GOAL OF THE EXERCISE: Leaving the pictures aside, transcribe only and exactly the lines from the one with "You are a GUI" through the end of the entries, both included.

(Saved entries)
◇ ◇ ◇ ◇

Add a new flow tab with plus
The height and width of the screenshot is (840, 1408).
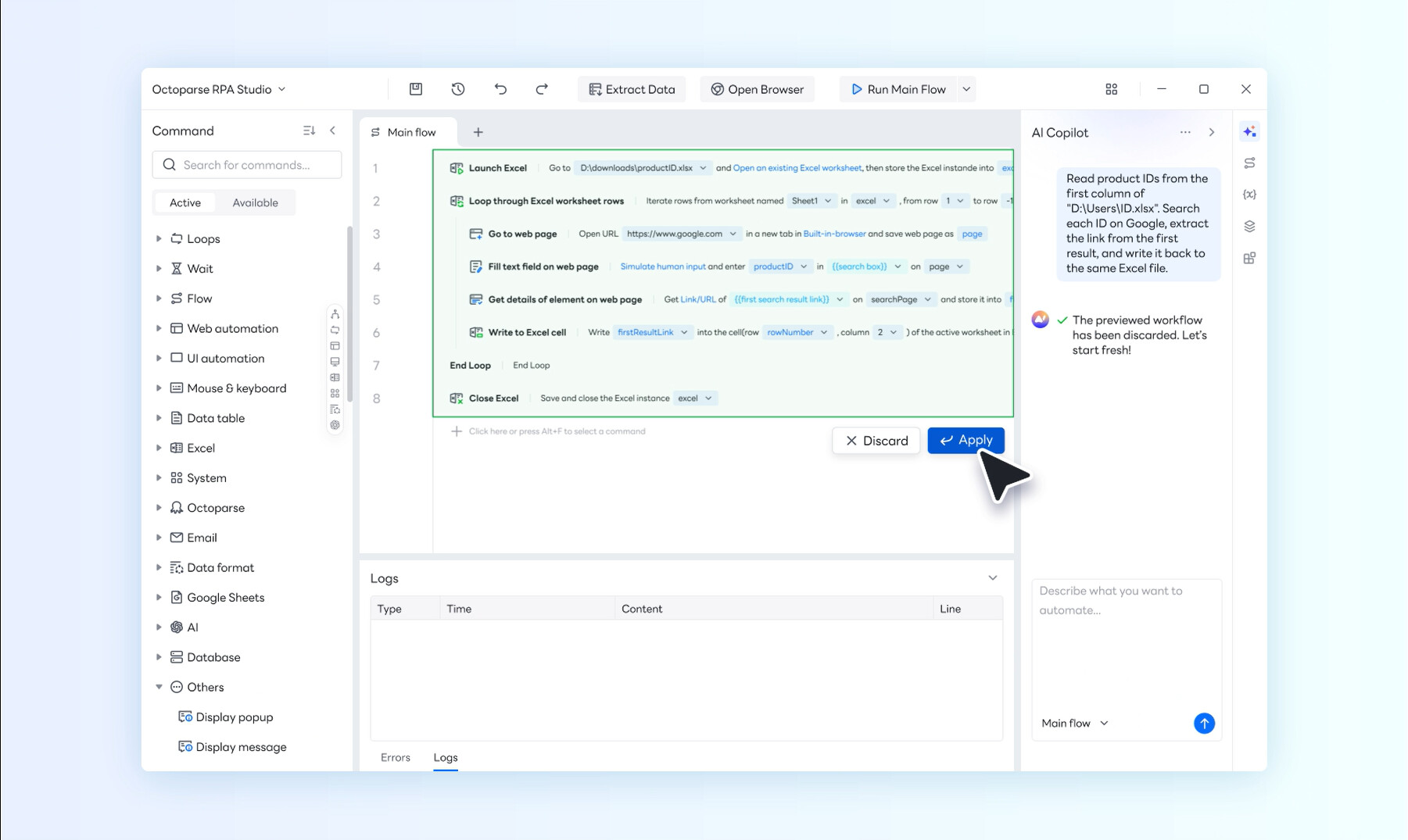click(478, 132)
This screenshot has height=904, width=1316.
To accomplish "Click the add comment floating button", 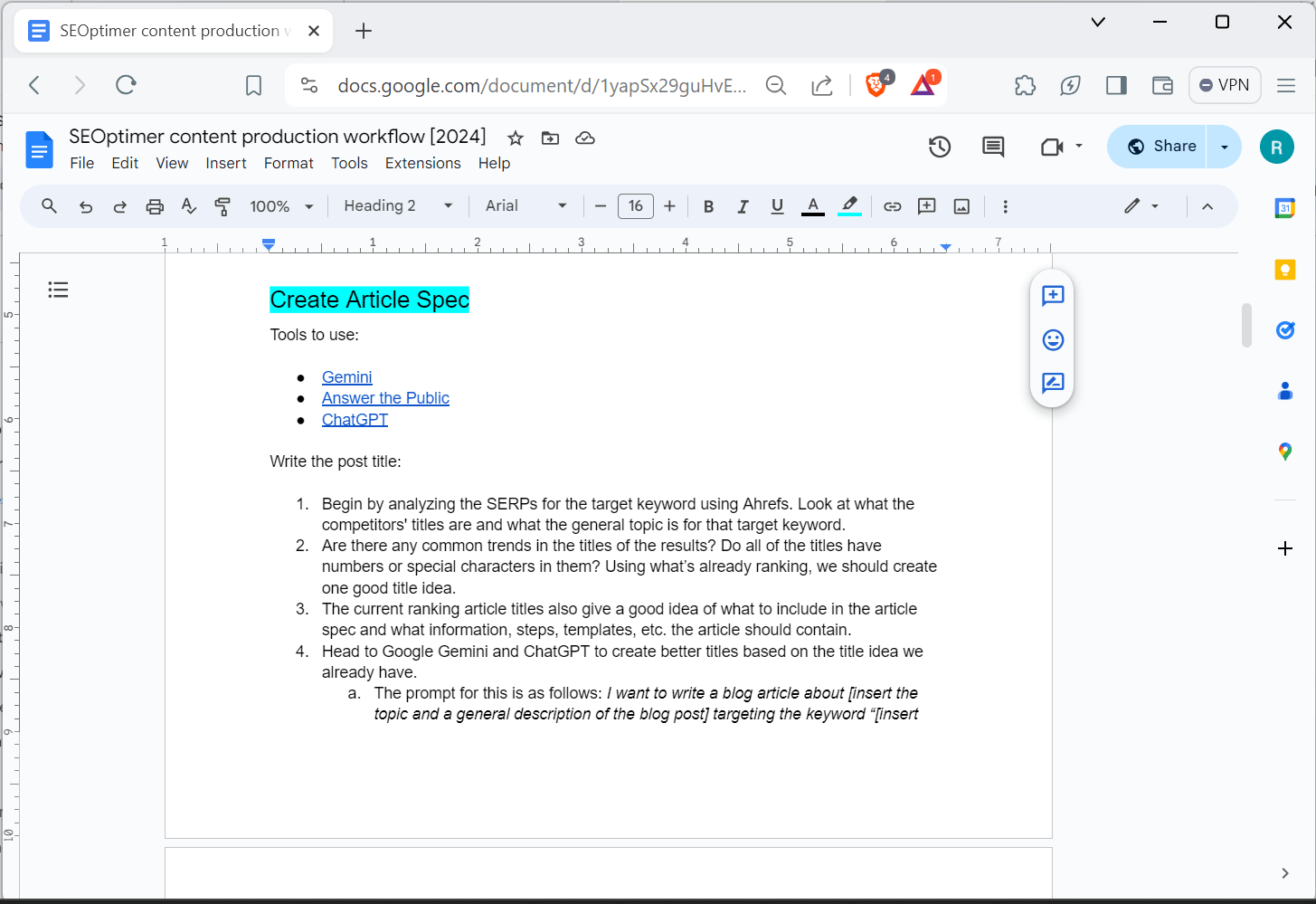I will 1053,296.
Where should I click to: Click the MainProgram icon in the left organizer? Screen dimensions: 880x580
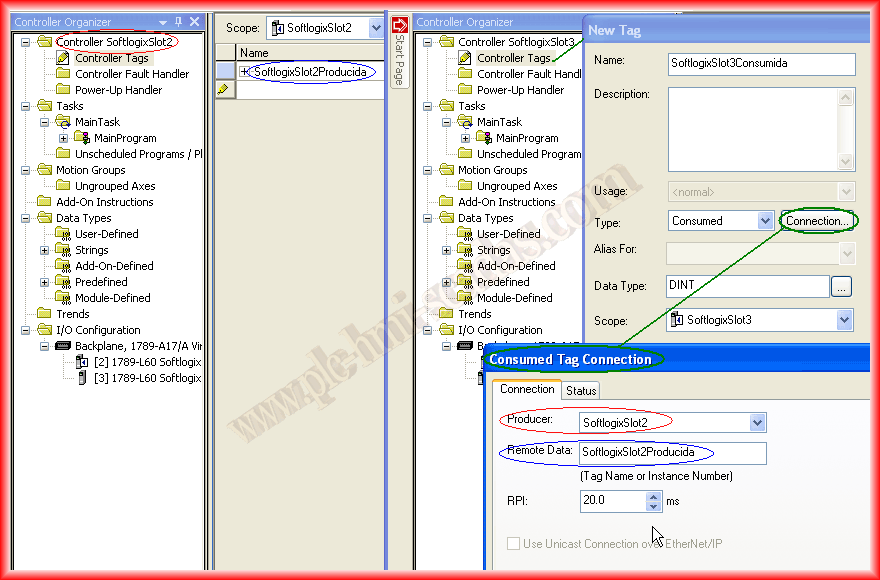coord(84,138)
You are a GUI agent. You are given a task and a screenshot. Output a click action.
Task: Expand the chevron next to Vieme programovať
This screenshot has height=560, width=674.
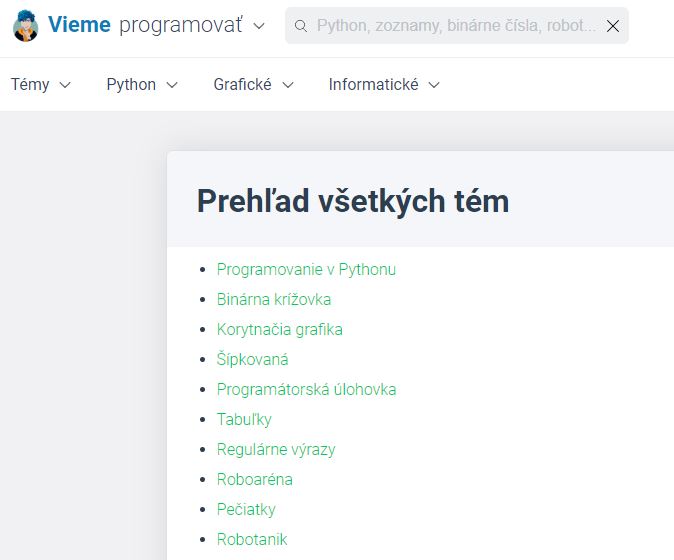click(x=259, y=26)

◇ ◇ ◇ ◇

WRITTEN RESPONSE:
You are a GUI agent. You are given a task and a screenshot. Output a click action.
Task: Expand the chevron next to Vieme programovať
This screenshot has height=560, width=674.
click(x=259, y=26)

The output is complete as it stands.